大規模感染が始まった大邱地方のある映画館も、すでに無期限休館を発表している。インディーズ映画専門のアート系映画館「55(オオ)劇場」だ。韓国映画界は急成長を見せ、ビジネスとして成り立っているように見えるがそれは商業映画の話で、インディーズ系の映画関係者はどこも同じく苦しい生活を強いられている。韓国は世界的にはインディーズ系映画に対して行政の支援などが行われている方ではあるが、それでも短編映画やインディーズ映画の監督・スタッフらは、撮影の傍らアルバイトなどをしつつ、やっと生計を立てられている状態だ。それでも上映する専門の映画館があることが彼らの創作意欲に繋がっている。この休館期間に上映を予定していた作品もあっただろう。このようなインディーズ業界から、次の韓国映画界を担う第二のポン・ジュノが誕生していくのである。感染の終息とともに、アート系映画館の早期の再開を願わずにいられない。
たしかに映画館は、密閉した空間に数時間滞在し、しかも隣同士席が近いこともあり、感染の拡大にはもってこいの空間だと言える。しかも、今回のように外出すら控えようとしている状態で映画を見に行こうという気持ちにはならないかもしれない。コロナの影響で公開日に影響が出た作品がある。今月5日公開予定だった『The Stolen Princess』は、3月19日に公開が延期され、26日公開予定だった映画『Turu: the wacky hen』は、公開無期限延期となった。両作品とも子供向けアニメーションであるため、子供たちの感染予防に配慮したようだ。

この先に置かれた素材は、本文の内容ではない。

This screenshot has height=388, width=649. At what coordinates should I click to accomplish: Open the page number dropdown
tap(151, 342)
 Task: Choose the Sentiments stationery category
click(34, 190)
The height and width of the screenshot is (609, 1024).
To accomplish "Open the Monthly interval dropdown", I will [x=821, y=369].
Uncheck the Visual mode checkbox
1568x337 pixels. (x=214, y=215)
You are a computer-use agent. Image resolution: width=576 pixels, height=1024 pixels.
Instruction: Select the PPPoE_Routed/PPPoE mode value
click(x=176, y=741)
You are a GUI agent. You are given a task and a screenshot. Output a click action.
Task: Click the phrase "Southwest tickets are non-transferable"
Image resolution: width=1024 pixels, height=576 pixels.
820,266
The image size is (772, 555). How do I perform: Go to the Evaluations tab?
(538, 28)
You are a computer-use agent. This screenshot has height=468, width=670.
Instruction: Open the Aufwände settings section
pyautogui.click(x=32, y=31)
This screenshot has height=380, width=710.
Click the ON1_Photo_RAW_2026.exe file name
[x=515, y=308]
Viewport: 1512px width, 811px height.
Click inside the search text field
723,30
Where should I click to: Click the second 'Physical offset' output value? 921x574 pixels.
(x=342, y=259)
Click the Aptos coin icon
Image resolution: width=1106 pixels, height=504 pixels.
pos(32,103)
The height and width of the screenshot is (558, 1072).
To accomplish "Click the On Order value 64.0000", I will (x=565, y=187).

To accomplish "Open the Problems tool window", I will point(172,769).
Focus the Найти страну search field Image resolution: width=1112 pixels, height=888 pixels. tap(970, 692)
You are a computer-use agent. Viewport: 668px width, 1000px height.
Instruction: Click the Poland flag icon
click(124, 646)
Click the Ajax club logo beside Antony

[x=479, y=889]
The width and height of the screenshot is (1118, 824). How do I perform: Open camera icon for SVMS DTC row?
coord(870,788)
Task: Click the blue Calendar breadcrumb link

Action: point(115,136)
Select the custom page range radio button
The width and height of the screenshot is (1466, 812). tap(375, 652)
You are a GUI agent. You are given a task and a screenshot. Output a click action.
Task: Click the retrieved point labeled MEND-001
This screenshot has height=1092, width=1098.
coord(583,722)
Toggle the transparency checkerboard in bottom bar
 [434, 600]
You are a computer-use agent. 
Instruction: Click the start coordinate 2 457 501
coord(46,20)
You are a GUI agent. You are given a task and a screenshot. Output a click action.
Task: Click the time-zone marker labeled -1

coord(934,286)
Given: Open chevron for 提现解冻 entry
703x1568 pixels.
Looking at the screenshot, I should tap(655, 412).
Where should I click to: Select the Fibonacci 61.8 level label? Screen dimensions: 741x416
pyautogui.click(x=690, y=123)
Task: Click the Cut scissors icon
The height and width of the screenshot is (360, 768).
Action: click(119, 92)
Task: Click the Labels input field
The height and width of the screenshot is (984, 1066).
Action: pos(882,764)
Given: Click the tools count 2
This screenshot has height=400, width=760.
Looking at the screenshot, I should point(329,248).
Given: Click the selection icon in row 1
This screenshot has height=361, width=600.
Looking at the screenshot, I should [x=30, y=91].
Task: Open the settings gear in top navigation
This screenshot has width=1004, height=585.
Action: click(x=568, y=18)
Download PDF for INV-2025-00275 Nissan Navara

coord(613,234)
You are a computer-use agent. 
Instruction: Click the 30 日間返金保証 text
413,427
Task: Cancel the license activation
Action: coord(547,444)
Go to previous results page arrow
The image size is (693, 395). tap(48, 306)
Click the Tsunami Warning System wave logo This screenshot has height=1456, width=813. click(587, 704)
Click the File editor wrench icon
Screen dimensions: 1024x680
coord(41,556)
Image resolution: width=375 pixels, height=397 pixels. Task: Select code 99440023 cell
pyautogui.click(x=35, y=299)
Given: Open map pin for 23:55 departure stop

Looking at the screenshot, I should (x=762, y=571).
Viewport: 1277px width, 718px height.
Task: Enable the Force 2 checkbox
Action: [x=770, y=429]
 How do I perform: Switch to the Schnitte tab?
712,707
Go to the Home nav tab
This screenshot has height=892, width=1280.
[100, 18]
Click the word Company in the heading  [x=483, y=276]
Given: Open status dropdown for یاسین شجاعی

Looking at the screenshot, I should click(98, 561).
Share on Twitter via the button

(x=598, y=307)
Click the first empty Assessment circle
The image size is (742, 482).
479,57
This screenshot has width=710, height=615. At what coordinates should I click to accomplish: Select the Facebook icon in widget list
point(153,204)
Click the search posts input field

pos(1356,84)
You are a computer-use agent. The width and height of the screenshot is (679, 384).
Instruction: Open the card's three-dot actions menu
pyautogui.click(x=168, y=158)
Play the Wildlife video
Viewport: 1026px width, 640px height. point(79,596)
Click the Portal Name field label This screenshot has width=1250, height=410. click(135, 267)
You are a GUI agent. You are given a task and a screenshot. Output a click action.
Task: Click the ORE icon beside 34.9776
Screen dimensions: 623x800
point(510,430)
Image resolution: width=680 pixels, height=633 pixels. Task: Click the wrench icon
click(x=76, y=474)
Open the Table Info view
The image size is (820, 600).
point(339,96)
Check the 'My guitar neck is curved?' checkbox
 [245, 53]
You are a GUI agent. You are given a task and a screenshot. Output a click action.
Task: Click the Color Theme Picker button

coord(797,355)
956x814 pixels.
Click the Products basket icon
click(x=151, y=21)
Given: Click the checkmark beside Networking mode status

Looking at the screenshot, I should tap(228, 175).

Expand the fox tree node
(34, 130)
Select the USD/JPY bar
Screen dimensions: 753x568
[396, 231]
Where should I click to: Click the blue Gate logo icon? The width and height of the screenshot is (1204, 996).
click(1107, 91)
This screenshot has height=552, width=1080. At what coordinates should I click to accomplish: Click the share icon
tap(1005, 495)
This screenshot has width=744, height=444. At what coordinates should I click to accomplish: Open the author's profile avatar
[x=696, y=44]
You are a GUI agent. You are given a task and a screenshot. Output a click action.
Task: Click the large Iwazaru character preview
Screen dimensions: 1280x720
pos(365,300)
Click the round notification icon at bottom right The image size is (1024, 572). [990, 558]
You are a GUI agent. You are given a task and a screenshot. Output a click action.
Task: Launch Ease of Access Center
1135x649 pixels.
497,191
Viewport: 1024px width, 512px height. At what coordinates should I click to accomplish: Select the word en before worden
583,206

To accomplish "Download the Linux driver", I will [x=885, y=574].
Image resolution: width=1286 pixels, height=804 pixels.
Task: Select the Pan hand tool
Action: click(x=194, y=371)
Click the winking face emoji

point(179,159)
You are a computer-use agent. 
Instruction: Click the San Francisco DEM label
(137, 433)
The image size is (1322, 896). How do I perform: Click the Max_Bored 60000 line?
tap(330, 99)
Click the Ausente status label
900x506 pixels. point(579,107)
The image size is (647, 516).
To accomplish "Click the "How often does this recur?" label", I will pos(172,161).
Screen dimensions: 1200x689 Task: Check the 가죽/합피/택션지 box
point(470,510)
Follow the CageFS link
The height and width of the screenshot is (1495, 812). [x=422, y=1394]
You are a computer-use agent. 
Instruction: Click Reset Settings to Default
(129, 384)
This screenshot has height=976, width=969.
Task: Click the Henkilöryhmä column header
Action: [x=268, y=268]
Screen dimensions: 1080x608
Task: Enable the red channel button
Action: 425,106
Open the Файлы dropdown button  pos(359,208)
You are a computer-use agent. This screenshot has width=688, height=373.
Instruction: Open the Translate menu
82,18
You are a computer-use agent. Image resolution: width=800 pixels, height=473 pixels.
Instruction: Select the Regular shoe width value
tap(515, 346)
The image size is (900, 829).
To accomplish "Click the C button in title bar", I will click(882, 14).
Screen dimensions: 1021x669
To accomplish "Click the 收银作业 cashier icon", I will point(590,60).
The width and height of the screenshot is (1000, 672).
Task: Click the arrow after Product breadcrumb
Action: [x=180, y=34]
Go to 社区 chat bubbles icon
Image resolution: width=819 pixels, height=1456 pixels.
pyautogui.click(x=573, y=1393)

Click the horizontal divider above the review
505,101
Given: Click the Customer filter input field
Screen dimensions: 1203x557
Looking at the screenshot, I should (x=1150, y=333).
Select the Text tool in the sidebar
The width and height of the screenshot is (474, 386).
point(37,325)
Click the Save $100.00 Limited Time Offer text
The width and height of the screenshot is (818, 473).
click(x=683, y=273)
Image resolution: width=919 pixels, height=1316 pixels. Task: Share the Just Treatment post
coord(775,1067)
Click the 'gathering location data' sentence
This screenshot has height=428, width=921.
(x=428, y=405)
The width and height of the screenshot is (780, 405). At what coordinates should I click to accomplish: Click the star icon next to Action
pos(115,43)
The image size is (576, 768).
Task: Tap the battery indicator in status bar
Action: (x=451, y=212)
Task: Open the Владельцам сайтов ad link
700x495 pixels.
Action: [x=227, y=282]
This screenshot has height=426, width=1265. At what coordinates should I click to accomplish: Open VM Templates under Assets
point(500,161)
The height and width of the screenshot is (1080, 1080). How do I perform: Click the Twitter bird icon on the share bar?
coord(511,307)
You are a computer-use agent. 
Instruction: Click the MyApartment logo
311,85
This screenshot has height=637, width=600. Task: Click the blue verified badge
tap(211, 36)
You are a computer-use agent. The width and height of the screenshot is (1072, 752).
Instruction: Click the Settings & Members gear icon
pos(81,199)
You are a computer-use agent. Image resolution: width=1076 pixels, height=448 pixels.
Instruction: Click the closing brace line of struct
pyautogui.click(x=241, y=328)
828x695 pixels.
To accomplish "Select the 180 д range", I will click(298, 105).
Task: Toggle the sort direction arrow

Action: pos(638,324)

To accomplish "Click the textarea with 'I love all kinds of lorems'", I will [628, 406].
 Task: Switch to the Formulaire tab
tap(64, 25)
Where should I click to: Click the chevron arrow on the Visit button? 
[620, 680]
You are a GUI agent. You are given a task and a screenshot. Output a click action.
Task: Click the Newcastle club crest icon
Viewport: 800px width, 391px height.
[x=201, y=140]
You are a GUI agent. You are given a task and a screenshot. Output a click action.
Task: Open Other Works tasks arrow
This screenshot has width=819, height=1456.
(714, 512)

また、公開前から盛大に宣伝していた韓国の大作映画『藁にもすがる獣たち』も、本来なら12日封切予定だったが、1週間延ばし19日に公開変更された。奇しくも変更された公開翌日20日には大邱の大規模感染が発表されてしまい、幸か不幸か公開日変更が逆効果となってしまったが、そのなかでも観客動員数は1位となった。一方、26日から公開予定だった『狩猟の時間』は公開延期を発表した。それと共に、25日のプレス試写及び全ての一般試写、舞台挨拶の中止を公式発表している。また、3月5日公開予定の『潔白』も試写会や出演者へのインタビューのキャンセルを発表、公開日延期も検討している。